- Opening Delimiter -
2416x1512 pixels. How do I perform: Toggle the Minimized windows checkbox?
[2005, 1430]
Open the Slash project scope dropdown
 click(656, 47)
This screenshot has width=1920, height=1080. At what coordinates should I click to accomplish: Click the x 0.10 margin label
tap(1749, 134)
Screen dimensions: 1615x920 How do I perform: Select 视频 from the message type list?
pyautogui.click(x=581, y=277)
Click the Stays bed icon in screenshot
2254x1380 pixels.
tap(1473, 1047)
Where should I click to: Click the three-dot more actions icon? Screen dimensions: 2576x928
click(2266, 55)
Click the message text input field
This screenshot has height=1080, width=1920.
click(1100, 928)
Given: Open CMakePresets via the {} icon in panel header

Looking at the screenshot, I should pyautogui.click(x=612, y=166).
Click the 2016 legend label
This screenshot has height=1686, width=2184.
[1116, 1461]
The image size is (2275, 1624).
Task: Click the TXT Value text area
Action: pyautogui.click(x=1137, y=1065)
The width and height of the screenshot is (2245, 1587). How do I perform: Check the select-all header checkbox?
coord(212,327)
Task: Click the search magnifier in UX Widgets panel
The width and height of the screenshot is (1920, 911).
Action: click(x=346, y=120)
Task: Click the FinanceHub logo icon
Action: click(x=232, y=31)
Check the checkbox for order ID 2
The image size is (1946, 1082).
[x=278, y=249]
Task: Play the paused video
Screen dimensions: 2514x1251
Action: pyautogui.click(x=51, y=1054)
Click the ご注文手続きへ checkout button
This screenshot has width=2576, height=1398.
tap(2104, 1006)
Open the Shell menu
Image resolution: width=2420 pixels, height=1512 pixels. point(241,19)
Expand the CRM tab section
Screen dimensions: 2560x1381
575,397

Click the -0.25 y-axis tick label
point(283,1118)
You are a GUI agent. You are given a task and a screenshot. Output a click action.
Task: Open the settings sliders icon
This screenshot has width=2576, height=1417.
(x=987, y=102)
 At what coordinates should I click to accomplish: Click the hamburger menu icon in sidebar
- Closing Delimiter -
> [TASK INSTRUCTIONS] Reproduce all of the records precisely. No word may differ.

> [EXPECTED ANSWER]
2416x1512 pixels. How do I perform: Toggle the Minimized windows checkbox?
[2005, 1430]
Open the Slash project scope dropdown
 click(656, 47)
This screenshot has width=1920, height=1080. At what coordinates should I click to accomplish: Click the x 0.10 margin label
tap(1749, 134)
Screen dimensions: 1615x920 How do I perform: Select 视频 from the message type list?
pyautogui.click(x=581, y=277)
Click the Stays bed icon in screenshot
2254x1380 pixels.
tap(1473, 1047)
Where should I click to: Click the three-dot more actions icon? Screen dimensions: 2576x928
click(2266, 55)
Click the message text input field
This screenshot has height=1080, width=1920.
click(1100, 928)
Given: Open CMakePresets via the {} icon in panel header

Looking at the screenshot, I should pyautogui.click(x=612, y=166).
Click the 2016 legend label
This screenshot has height=1686, width=2184.
[1116, 1461]
The image size is (2275, 1624).
Task: Click the TXT Value text area
Action: pyautogui.click(x=1137, y=1065)
The width and height of the screenshot is (2245, 1587). How do I perform: Check the select-all header checkbox?
coord(212,327)
Task: Click the search magnifier in UX Widgets panel
The width and height of the screenshot is (1920, 911).
Action: click(x=346, y=120)
Task: Click the FinanceHub logo icon
Action: click(x=232, y=31)
Check the checkbox for order ID 2
The image size is (1946, 1082).
[x=278, y=249]
Task: Play the paused video
Screen dimensions: 2514x1251
Action: pyautogui.click(x=51, y=1054)
Click the ご注文手続きへ checkout button
This screenshot has width=2576, height=1398.
tap(2104, 1006)
Open the Shell menu
Image resolution: width=2420 pixels, height=1512 pixels. point(241,19)
Expand the CRM tab section
Screen dimensions: 2560x1381
575,397

Click the -0.25 y-axis tick label
point(283,1118)
You are a GUI agent. You are given a task and a screenshot. Output a click action.
Task: Open the settings sliders icon
This screenshot has width=2576, height=1417.
(x=987, y=102)
 At what coordinates should I click to accomplish: Click the hamburger menu icon in sidebar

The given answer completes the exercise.